Bartender Nick Rupnarain pours a beer at the new Highland Park Brewery brewpub in Chinatown.
(John Verive)

Bob Kunz, co-founder of Highland Park Brewery, put the “micro” in microbrewery when he turned a tiny space in the back of the Hermosillo, a popular York Boulevard bar, into one of L.A.’s premier craft beer operations. Now, Kunz and his partners get to stretch their legs with the opening of a second, much larger Highland Park Brewery, located across from Los Angeles State Historic Park in Chinatown. Just a half mile southwest of David Chang’s restaurant Majordomo on Spring Street, and opposite the venerable Nick’s Cafe on Elmyra Street, the Highland Park Brewery expansion offers a deep list of the brewery’s wide range of styles, from the usual suspects to the wildly experimental.

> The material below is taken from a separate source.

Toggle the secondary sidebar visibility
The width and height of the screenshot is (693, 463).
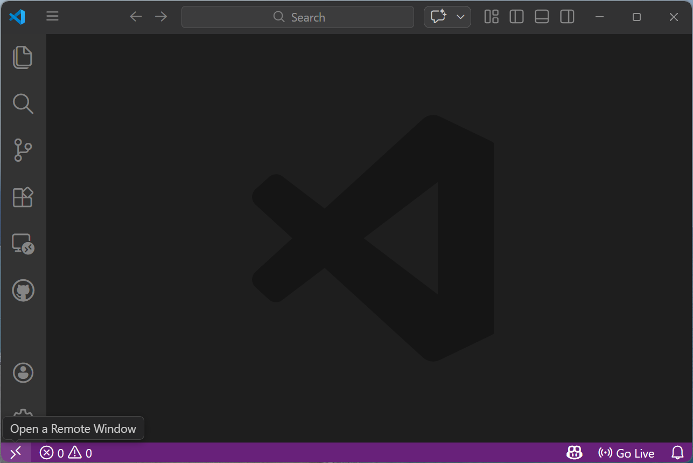(x=567, y=17)
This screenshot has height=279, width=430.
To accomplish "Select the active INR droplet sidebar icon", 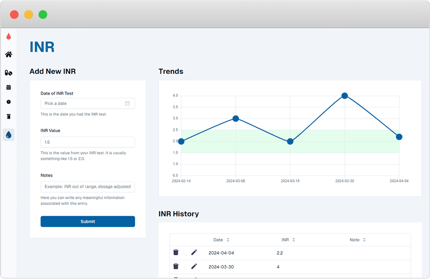I will pos(8,135).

There are, of course, the hop-centered IPAs — both classical West Coast style (dry and bitter) and trendy New England-style versions (soft and fruity) are available. The hoppy beer at Highland Park Brewery may get all the glory, but Kunz is excited to have more space in the new site to house an expanded barrel program for the fermentation and conditioning of the rustic ales that interest him. Beer such as the funky On Leaves (a farmhouse ale fermented in oak barrels and flavored with locally foraged “forest leaves,” including lemon balm, mugwort and eucalyptus) and Twiced Pinot (a tart saison tinged purple with Pinot Noir pomace) show off another side of the brewery. The added flexibility of the second brewhouse also means more experimentation with lagers, and the pungent and tropical 90 Hour Days is the newest entry in the brewery’s popular line of hopped-up lagers inspired by German Pilseners.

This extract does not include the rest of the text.